Mike also attributes his interest in Biology to his avid love of scuba diving, which has been a perfect connection to his studies here at the University of South Florida. “I would say that scuba diving played a major role in my persuing Biology. Through scuba diving I have been able to visit a lot of amazing places in the Caribbean (the Grenadines, Dominca, St. Martin, British Virgin Islands, Cayman Islands) and Florida to see some fascinating ecosystems at work, especially the coral reefs. I’ve also been a scuba instructor for about 10 years now. Although, I was always interested in Biology, I actually started my college career majoring in Journalism at the University of Central Florida. I realized that although I liked journalism, it was not for me. I became a scuba instructor and transferred to Florida State University to get a bachelor’s degree in Biology with a focus on marine ecology.” The pivitol factor that brought Mike to USF was hurricane Wilma. “After I finished my bachelor’s degree in 2005, I was working as a technician at a lab in the Florida Keys, but, after hurricane Wilma came through, my chances of continuing that job were smashed along with the laboratory. Because I wanted to eventually continue my education, I decided that would be the perfect time to look into grad schools. I chose USF because I was looking for somewhere in Florida where I could work on interesting questions in marine ecology, and Dr. Bell’s lab was the perfect fit. USF is also not too far away from the Keys, so I was able to conduct my field research down there.”

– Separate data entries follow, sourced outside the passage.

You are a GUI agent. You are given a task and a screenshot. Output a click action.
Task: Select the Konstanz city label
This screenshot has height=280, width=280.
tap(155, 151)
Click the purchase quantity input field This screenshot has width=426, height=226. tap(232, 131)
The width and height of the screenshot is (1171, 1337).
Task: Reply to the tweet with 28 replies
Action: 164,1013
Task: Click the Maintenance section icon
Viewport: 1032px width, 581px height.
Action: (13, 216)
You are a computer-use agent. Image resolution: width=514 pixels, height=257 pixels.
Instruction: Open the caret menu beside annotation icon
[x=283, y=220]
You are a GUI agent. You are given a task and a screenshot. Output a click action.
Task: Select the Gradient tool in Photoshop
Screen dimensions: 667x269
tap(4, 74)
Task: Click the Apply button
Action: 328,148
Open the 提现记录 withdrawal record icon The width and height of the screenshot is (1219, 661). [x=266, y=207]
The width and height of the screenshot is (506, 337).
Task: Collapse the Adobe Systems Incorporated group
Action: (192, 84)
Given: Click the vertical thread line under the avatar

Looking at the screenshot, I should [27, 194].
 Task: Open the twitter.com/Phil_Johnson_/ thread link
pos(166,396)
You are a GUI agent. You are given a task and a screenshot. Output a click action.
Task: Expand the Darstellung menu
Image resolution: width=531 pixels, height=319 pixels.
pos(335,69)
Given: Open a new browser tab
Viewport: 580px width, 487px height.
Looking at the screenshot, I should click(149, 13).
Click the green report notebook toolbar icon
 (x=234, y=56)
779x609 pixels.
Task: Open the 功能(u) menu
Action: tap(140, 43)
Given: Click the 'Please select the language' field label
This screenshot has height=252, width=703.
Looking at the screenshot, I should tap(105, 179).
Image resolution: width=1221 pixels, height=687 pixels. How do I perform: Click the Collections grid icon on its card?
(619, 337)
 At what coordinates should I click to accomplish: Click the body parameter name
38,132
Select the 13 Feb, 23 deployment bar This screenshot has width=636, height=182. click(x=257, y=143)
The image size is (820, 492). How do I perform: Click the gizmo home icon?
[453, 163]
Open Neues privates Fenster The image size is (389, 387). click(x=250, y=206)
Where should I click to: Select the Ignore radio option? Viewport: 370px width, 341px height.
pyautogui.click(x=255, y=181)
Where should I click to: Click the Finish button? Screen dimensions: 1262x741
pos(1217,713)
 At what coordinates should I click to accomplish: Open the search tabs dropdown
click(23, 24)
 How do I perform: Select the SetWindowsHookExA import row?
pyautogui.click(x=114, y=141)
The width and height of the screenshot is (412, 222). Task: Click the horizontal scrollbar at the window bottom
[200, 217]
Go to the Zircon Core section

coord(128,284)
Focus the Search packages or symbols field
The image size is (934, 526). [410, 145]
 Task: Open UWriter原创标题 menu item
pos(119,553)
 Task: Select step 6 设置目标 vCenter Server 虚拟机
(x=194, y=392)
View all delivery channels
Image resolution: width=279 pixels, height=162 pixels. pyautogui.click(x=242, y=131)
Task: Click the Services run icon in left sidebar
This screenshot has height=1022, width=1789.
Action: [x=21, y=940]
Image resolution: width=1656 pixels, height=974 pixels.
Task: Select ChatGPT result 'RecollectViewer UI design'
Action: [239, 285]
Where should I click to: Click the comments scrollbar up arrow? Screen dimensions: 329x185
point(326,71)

Here at USF, Mike was studying the photosynthetic sea slug, Elysia clarki, and how its photosynthetic ability affects the behavior of the slug in its environment. His faculty advisor was Dr. Susan Bell, but he also worked closely with Dr. Sidney (Skip) Pierce.

As far as life in Tampa, Mike was glad to be here in an area with a lot to offer. “I really enjoy living in Tampa. After living in the middle of no-where in the Florida Keys, it was great to be back in a city where I could go see some live music, other than Jimmy Buffett cover bands. I really enjoy going out to see all kinds of live music and I have found that Tampa has a lot of great venues to do that. I also enjoy playing music; I play the steel drums and sing in a local calypso/ska band. Tampa is also great because of its proximity to fun outdoor adventures. I live right on the Hillsborough River where I enjoy kayaking. Tampa is also not too far away from a number of great dive sites, so I am still able to get some diving in (although I don’t really have time to teach scuba diving very much anymore). USF also has a fairly active scuba club, which is nice. I also occasionally enjoy some sailing and water skiing as well.”

Following graduation in the summer of 2012, Mike has been very busy. He currently has a Post-doctoral appointment in the Department of Integrative Biology, where he continues his studies on sea slugs, and he has an Adjunct Instructor position at the New College branch of USF in Sarasota, Florida.